Written instruction: Display each line of the entries below that contains the string "screenshot", reproducing every such line in full.

Data for processing:
____________

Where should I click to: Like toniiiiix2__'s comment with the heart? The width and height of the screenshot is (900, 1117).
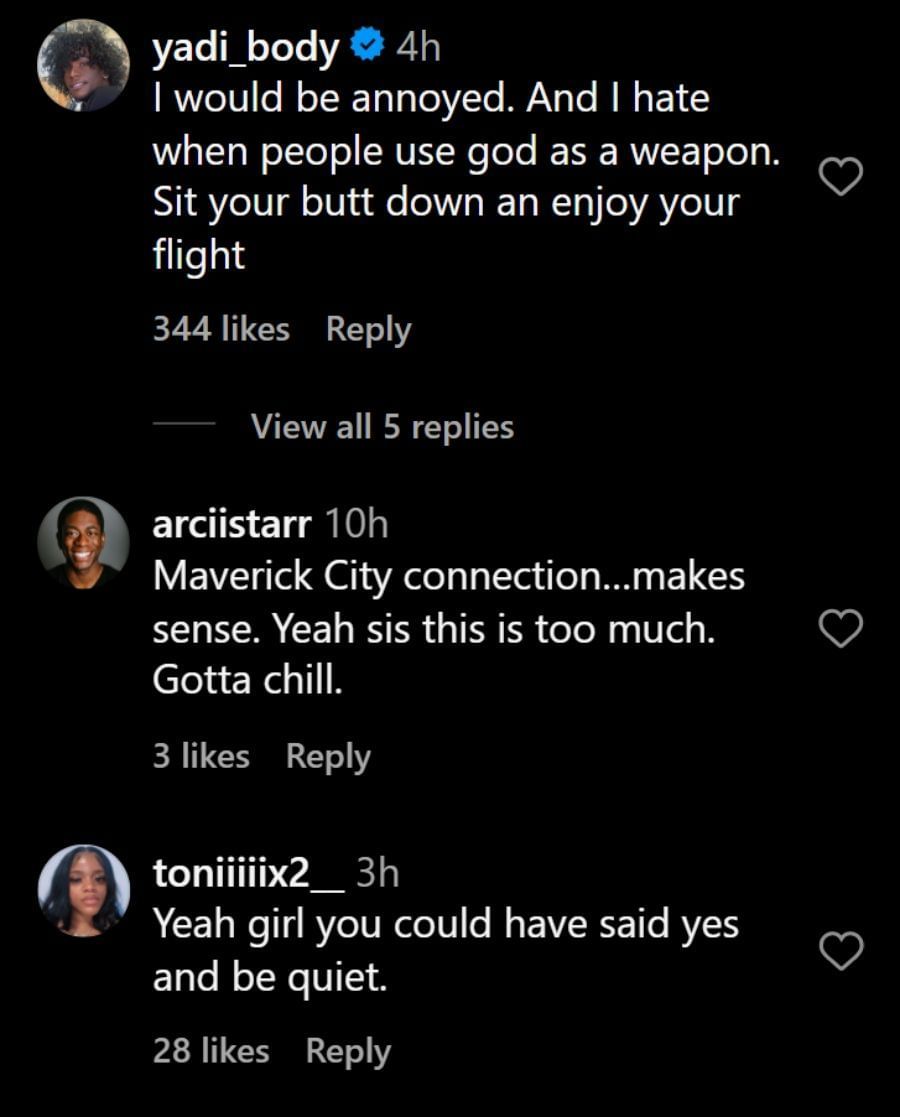(840, 951)
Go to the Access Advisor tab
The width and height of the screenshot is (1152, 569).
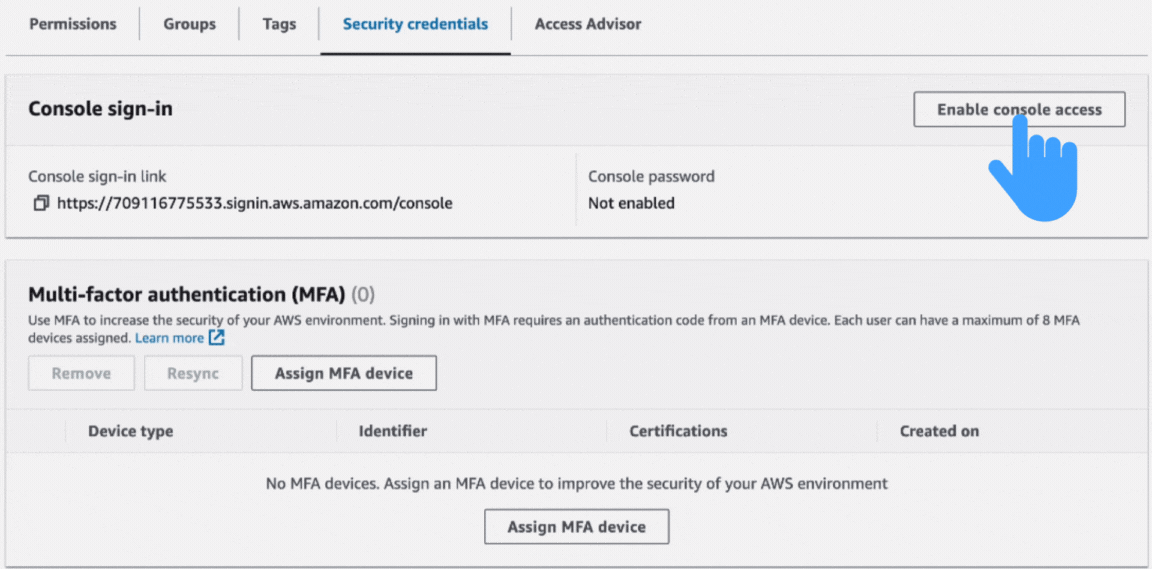point(588,24)
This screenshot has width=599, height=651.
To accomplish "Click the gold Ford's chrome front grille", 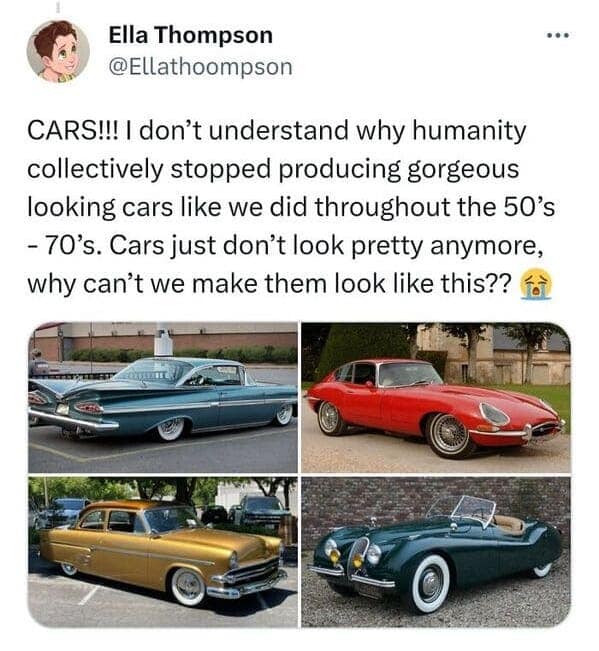I will pos(252,573).
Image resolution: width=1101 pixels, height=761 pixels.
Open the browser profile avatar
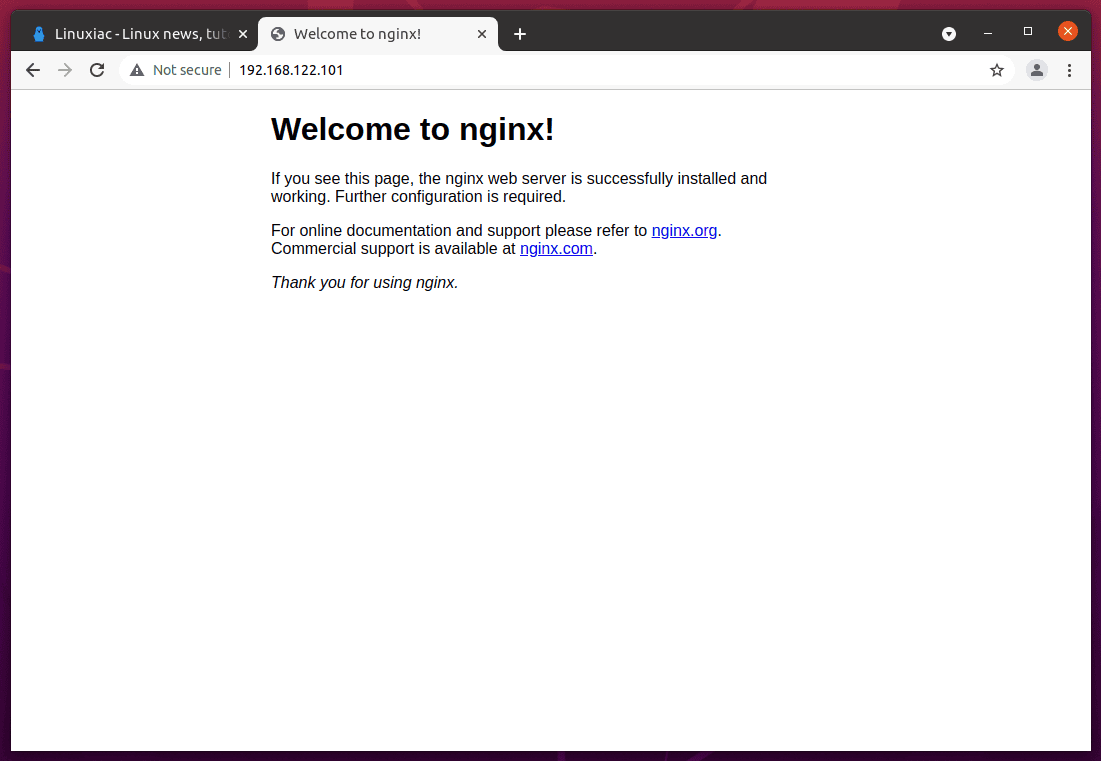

____________

The solution:
Where should I click to: Like toniiiiix2__'s comment with the heart? The width and height of the screenshot is (900, 1117).
The width and height of the screenshot is (1152, 569).
This screenshot has width=599, height=651.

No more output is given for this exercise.